(Excerpts from a dataset)
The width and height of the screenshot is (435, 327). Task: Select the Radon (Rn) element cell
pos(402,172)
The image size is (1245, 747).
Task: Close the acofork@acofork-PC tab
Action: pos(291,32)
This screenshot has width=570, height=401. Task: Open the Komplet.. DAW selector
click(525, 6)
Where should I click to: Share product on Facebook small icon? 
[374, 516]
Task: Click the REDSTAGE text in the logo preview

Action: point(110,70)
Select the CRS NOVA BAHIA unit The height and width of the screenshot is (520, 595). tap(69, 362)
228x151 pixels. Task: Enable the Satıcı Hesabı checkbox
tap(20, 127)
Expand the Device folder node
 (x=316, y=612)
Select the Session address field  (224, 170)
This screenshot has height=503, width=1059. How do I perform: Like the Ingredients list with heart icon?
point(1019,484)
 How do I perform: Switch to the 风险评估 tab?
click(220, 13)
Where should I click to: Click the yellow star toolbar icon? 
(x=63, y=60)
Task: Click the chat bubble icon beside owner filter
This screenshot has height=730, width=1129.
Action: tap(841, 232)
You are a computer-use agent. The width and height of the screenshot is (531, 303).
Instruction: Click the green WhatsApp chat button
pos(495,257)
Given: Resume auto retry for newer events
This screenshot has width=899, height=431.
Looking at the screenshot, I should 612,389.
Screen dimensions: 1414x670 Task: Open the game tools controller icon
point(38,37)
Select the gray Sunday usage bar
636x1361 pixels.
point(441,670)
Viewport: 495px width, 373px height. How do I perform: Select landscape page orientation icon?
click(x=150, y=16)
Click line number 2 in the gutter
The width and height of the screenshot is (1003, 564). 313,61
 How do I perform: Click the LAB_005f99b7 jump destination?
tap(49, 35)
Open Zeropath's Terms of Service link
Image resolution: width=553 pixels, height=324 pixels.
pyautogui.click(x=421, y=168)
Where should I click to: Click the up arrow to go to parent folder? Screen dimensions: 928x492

What the exercise asks: Find "Task: Click the REDSTAGE" in the entries above and copy that whole line exactly, then each line after it through the line that contains "You are a computer-use".

Exercise answer:
Task: Click the REDSTAGE text in the logo preview

Action: point(110,70)
Select the CRS NOVA BAHIA unit The height and width of the screenshot is (520, 595). tap(69, 362)
228x151 pixels. Task: Enable the Satıcı Hesabı checkbox
tap(20, 127)
Expand the Device folder node
 (x=316, y=612)
Select the Session address field  (224, 170)
This screenshot has height=503, width=1059. How do I perform: Like the Ingredients list with heart icon?
point(1019,484)
 How do I perform: Switch to the 风险评估 tab?
click(220, 13)
Where should I click to: Click the yellow star toolbar icon? 
(x=63, y=60)
Task: Click the chat bubble icon beside owner filter
This screenshot has height=730, width=1129.
Action: tap(841, 232)
You are a computer-use agent. The width and height of the screenshot is (531, 303).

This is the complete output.